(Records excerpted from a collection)
_ _ _ _
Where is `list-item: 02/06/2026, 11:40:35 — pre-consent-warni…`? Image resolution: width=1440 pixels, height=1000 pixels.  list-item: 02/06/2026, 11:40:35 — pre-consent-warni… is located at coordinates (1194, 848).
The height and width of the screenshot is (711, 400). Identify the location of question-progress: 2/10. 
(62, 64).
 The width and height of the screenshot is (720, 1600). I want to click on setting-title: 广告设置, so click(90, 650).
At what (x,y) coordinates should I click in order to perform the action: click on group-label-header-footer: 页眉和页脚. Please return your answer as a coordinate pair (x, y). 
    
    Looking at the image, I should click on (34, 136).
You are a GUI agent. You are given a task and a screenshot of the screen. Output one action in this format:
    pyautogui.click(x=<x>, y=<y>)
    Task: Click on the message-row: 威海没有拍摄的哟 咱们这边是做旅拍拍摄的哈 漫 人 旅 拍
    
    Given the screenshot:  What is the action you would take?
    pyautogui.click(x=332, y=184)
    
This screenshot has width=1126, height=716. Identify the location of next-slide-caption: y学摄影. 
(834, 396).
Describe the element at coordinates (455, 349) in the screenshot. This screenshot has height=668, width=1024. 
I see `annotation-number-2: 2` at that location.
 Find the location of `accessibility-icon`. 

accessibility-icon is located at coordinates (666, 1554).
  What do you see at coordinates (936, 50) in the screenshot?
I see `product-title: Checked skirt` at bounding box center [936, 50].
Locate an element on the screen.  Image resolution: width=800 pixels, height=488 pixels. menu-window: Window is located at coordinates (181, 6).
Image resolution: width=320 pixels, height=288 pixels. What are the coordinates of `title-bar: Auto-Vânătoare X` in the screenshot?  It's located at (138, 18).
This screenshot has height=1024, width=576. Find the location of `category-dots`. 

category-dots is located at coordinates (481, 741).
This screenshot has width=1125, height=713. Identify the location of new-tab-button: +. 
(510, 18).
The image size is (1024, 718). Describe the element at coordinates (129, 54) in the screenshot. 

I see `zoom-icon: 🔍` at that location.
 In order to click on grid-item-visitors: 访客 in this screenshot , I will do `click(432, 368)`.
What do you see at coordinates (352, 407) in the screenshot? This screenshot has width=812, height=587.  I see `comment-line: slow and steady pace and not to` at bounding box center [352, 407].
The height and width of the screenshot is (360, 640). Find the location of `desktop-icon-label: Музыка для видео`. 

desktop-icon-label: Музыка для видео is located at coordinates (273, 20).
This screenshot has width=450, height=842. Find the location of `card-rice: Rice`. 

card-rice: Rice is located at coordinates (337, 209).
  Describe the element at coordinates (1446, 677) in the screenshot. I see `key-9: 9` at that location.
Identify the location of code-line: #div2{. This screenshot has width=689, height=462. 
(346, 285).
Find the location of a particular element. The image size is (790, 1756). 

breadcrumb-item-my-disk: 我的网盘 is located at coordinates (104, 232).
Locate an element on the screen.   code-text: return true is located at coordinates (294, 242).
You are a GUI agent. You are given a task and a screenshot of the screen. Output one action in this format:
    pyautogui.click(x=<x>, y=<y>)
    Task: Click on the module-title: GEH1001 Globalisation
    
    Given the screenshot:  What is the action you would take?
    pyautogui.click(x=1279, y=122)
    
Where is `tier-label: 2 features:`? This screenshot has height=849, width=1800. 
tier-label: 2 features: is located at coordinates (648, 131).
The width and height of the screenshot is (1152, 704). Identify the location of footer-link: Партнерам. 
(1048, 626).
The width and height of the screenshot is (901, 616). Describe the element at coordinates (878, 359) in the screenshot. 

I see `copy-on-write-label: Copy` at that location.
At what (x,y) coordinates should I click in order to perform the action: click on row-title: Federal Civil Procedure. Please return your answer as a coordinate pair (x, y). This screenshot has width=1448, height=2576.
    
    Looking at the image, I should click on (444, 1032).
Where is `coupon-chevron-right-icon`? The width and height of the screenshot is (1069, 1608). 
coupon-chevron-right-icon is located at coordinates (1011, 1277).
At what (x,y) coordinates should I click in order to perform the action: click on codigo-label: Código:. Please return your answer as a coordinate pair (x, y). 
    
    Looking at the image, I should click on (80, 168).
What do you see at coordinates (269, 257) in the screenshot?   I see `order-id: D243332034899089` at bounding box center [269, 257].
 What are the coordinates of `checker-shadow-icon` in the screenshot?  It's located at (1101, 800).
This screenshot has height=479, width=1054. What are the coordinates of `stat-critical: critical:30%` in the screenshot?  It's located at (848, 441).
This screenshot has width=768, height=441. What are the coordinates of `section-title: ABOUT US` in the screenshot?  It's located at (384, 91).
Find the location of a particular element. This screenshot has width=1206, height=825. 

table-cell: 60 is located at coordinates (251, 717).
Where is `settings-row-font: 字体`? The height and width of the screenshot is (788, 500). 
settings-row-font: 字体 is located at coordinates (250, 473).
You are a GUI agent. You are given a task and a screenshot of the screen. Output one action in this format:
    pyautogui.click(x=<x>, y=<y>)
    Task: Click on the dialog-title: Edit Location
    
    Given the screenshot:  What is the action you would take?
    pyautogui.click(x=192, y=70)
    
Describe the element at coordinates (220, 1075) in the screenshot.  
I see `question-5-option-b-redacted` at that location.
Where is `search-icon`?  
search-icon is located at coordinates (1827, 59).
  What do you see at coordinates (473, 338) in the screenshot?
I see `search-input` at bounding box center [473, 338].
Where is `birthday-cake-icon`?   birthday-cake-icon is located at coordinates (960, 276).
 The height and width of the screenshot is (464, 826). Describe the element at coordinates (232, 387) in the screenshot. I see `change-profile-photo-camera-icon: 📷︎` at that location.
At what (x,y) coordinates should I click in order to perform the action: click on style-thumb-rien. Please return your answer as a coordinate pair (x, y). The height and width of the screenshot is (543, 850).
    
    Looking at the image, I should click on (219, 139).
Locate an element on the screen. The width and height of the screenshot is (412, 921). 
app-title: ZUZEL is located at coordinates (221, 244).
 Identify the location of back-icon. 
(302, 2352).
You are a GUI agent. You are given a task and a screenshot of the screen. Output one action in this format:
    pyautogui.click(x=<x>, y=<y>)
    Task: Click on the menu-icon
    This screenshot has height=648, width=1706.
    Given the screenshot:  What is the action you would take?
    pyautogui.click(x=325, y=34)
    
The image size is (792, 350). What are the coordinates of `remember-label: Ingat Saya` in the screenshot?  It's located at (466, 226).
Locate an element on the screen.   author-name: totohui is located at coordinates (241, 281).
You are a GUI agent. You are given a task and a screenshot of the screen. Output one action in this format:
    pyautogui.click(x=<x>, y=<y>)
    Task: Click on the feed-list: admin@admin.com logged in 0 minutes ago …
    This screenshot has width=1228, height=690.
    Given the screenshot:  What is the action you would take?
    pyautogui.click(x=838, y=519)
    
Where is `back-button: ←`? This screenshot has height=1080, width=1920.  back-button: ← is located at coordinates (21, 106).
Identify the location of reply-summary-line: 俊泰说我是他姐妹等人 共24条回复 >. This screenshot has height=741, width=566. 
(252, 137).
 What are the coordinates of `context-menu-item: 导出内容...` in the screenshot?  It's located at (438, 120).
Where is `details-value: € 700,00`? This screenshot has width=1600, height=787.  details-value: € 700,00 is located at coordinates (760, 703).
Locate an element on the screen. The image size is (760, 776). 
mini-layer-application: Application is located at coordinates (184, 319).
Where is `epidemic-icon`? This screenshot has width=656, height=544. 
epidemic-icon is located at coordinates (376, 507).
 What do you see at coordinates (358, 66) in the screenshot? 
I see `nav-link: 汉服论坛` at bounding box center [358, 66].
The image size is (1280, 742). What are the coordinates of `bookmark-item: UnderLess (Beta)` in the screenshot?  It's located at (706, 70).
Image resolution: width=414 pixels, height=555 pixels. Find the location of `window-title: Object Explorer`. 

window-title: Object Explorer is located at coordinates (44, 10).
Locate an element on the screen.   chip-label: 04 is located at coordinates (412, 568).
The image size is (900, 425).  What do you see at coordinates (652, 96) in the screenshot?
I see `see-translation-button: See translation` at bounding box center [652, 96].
_ _ _ _
• EXERCISE DESCRIPTION:
Please rewrite only the material from the line with "This screenshot has width=1125, height=713." up to and including the line with "In order to click", swapping "Describe the element" for "Tell me about the element" and leaving everything else unchanged.

• ANSWER FOR THE TASK:
This screenshot has width=1125, height=713. Identify the location of new-tab-button: +. 
(510, 18).
The image size is (1024, 718). Tell me about the element at coordinates (129, 54) in the screenshot. 

I see `zoom-icon: 🔍` at that location.
 In order to click on grid-item-visitors: 访客 in this screenshot , I will do `click(432, 368)`.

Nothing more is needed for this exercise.